Some in Israel dismissed Yair Lapid as just another media star when the former news anchor, ad pitchman, and soap actor launched his bid for political power a decade ago.
But the 58-year-old, who is set to become the Jewish state’s next prime minister at midnight, has a history of surpassing expectations during a political career that, even by Israeli standards, has been turbulent.
Almost a decade ago, with his newly formed centrist Yesh Atid (There is a Future) party, he was not immediately taken seriously as a heavyweight or challenger in the lead-up to an election in January 2013.
But Lapid’s hometown of Tel Aviv had been rattled by protests against the surging cost of living. He and his party focused their campaign on Israel’s struggling middle class, asking why so few were prospering from the country’s economic growth. It worked.
Yesh Atid, whose leader had regularly featured on lists of Israel’s most desirable men, shocked pundits by finishing second to the right-wing incumbent, Benjamin Netanyahu.
Lapid was motivated by public service, not personal brand enhancement, said Dov Lipman, who was elected to parliament on Yesh Atid’s 2013 slate, its first.
“He didn’t need any of this. His finances were set and he had fame,” Lipman, who has since left politics and the party, told AFP. “He got involved in this because he really felt that things need to change in Israel.”
Lapid’s later father Yosef aka Tommy, a Hungarian-born Holocaust survivor, had also left the media to join politics. Lapid’s mother is a writer.
Following the 2013 polls, Lapid joined a Netanyahu-led coalition, had a rocky term as finance minister, joined the opposition in 2015 and became a key player seeking to oust Netanyahu.
That protracted effort ultimately succeeded in June 2021, when Lapid crafted an unlikely coalition of hawks, centrists, left-wingers, and Arab Islamists that ended Netanyahu’s 13-year tenure.
He clinched the deal by offering the prime minister’s job to Naftali Bennett, whose nationalist Yamina party had fared far worse in the polls than Yesh Atid.
Lapid himself became foreign minister.
When Bennett announced last week that this coalition was no longer tenable, triggering Israel’s fifth election in less than four years, he said he would honor his power-sharing deal with Lapid, who will serve as prime minister and foreign minister of a caretaker government.
As they did when he launched his political career, rising prices have again emerged as a challenge before he assumes the premiership.
“We need to tackle the cost of living,” he said, days before he was to become Israel’s 14th prime minister.
In December, an authoritative global ranking named Tel Aviv as the world’s most expensive city.

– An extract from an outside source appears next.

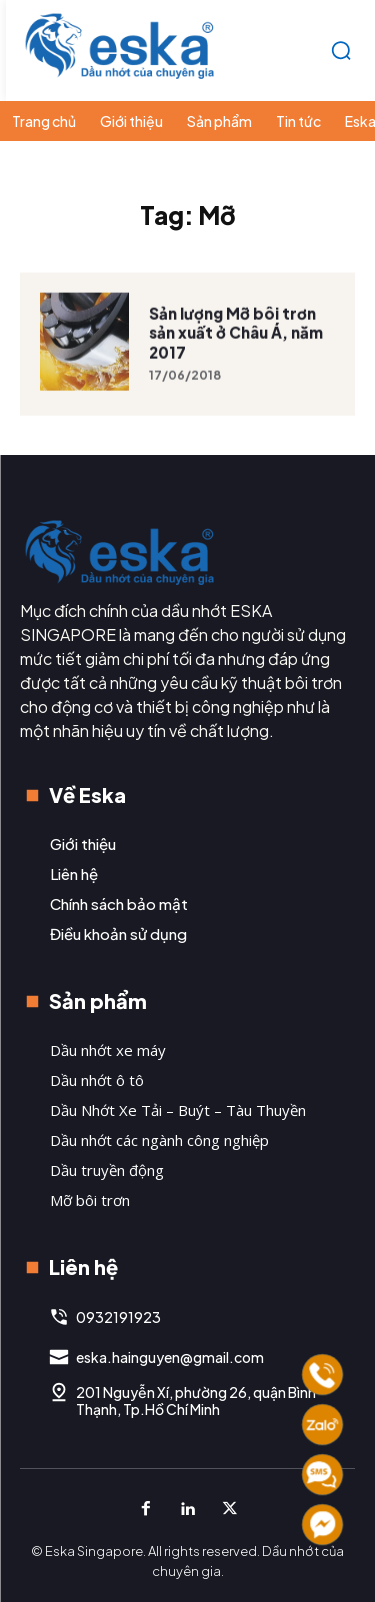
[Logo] (120, 45)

Lapid then listed the geopolitical challenges that may dominate his time in office, including Iran and the Lebanese Hezbollah terror group.
It is unclear how long Lapid will hold the prime minister’s chair. Ostensibly he may only do so for several months, until a fresh government is formed following the next election, which is set for November 1. But the past four years of political instability have shown that interim governments can stay on for far longer than expected, and failure to reach a clear resolution in the upcoming vote could keep the Yesh Atid leader in power for a while yet.
On the Israeli-Palestinian conflict, Lapid’s positions have been described as broadly centrist, with some right-leaning tendencies.
Unlike Bennett, he favors direct talks with the Palestinians on a two-state solution, but has voiced doubt about the Palestinian desire to make peace and, at times, defended settlement expansion in the West Bank.
The parliamentary election this autumn will be the seventh time Lapid and Netanyahu face off at the ballot box.
Following a March 2020 election, Lapid’s former political partner, Defense Minister Benny Gantz, struck a coalition deal with Netanyahu in an attempt to end Israel’s unprecedented, and still ongoing, era of political deadlock.
In perhaps another demonstration of his political acumen, Lapid cut ties with Gantz at the time, warning that Netanyahu would break up the coalition before honoring a power-sharing deal.
Speaking to AFP in 2020, Lapid said: “I told (Gantz), ‘I’ve worked with Netanyahu. Why don’t you listen to the voice of experience?… He is not going to change.'”
Netanyahu’s eventual efforts to evade his agreements with Gantz led to the fall of that government, and ultimately Netanyahu himself after the 2021 vote.
For Lipman, Lapid’s commitment to family, specifically the care for his autistic daughter, speaks to the new prime minister’s character.
Lipman recalled that when Lapid was finance minister, he regularly set time aside in his weekly schedule for meeting his daughter, whose condition prevents her from communicating with him.
“I believe that he is very inspirational as a leader, which shows a level of care and compassion that gets to the core of who he is,” Lipman said, describing Lapid as uninterested in the trappings of power.
As finance minister, Lapid refused the car and driver offered by the state, Lipman recalled.